Tom, everything I did with the template I did with just eye work, no measuring. There are still some errors in it but, others with higher skills than I can most likely "fine-tune" it.


----------



## Hamlin (Dec 25, 2005)

Ok, having some probs uploading the pics.  Will continue to try though.


----------



## bobj3 (Jan 17, 2006)

Hi Ken

It can be tricky sometimes,(size norm.error )

Do this upload them to 

http://tinypic.com/

They will resize them for you and give you a URL to them,just copy the link(s) and paste them in your post...



============


Hamlin said:


> Ok, having some probs uploading the pics.  Will continue to try though.


----------



## Hamlin (Dec 25, 2005)

Bob, I've tried the tinypic link, it says its uploading but just sits there. 

I've even tried to email them to myself from the camera....... still waiting. I'll keep trying to get them posted.


----------



## bobj3 (Jan 17, 2006)

Hi Ken

If you are taking them off the camera they are BIG files the norm, they would be 1.4mb or bigger per picture, that maybe the error you are running into ..

I know this can be a pain but download IrfanView it will let you resize the file down to 47kb in the jpg format, then they will go quick when you upload them..

get IrfanView from http://irfanview.com/ it's free and will do the trick I'm sure



Bj 



Hamlin said:


> Bob, I've tried the tinypic link, it says its uploading but just sits there.
> 
> I've even tried to email them to myself from the camera....... still waiting. I'll keep trying to get them posted.


----------



## Hamlin (Dec 25, 2005)

The pics are on their way again to ya Bj. Hopefully this time you should get them. (sent you a pm explaining why you didnt' get them the first time).

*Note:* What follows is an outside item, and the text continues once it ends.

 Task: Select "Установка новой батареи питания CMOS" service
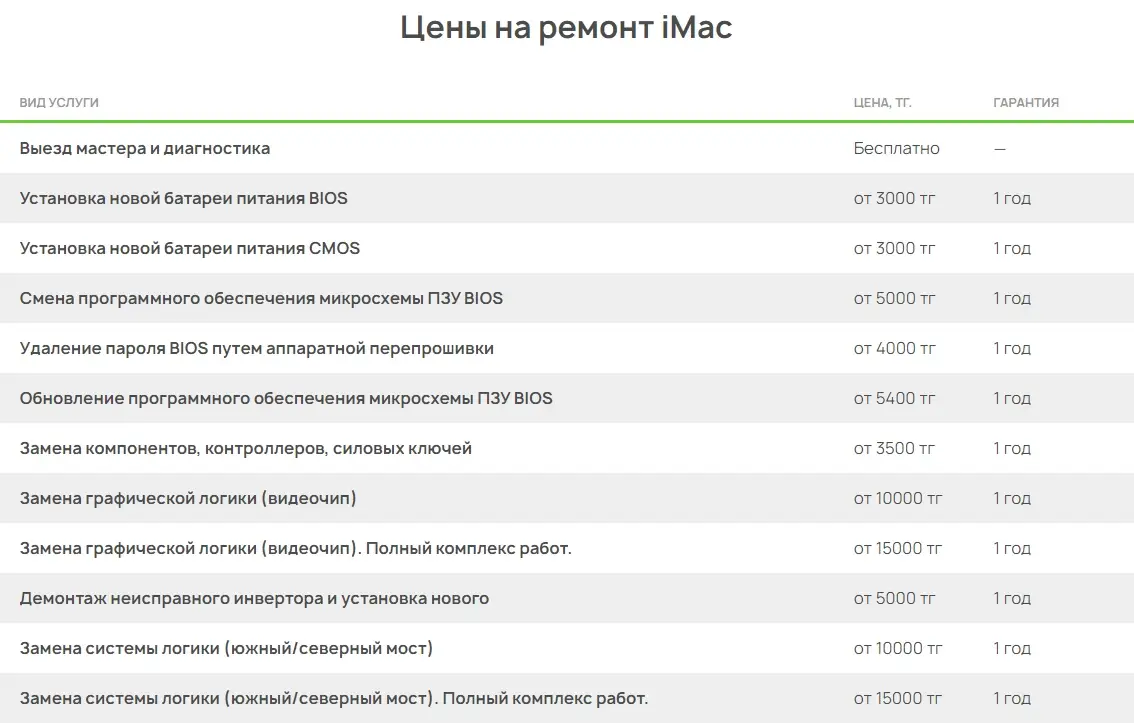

When I made the new template, I didn't use any measurements, just did it by "eye". Perhaps it isn't what everyone else was thinking of but, it's what I saw. Again, perhaps I wasn't on the same page as everyone else.

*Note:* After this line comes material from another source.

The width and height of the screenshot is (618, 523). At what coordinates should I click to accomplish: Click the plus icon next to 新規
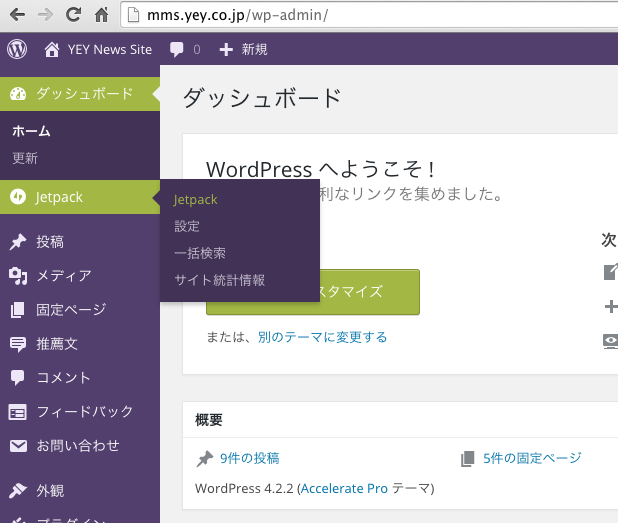(x=226, y=49)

Will do my best to explain how I did it if needed too. But, I'm sure many can figure it out but, ask. That's what the forum is for!!


----------



## bobj3 (Jan 17, 2006)

Hi Ken

Got them

They Look good, nice job 
I see your template but how did you make it ? on the router table with sticks and how did you hold it place to put it in the blank stock. 

Ken

You are so close to the solution it's not funny... but it will take two templates to get it right on the button...you may say why can't I do it will just one..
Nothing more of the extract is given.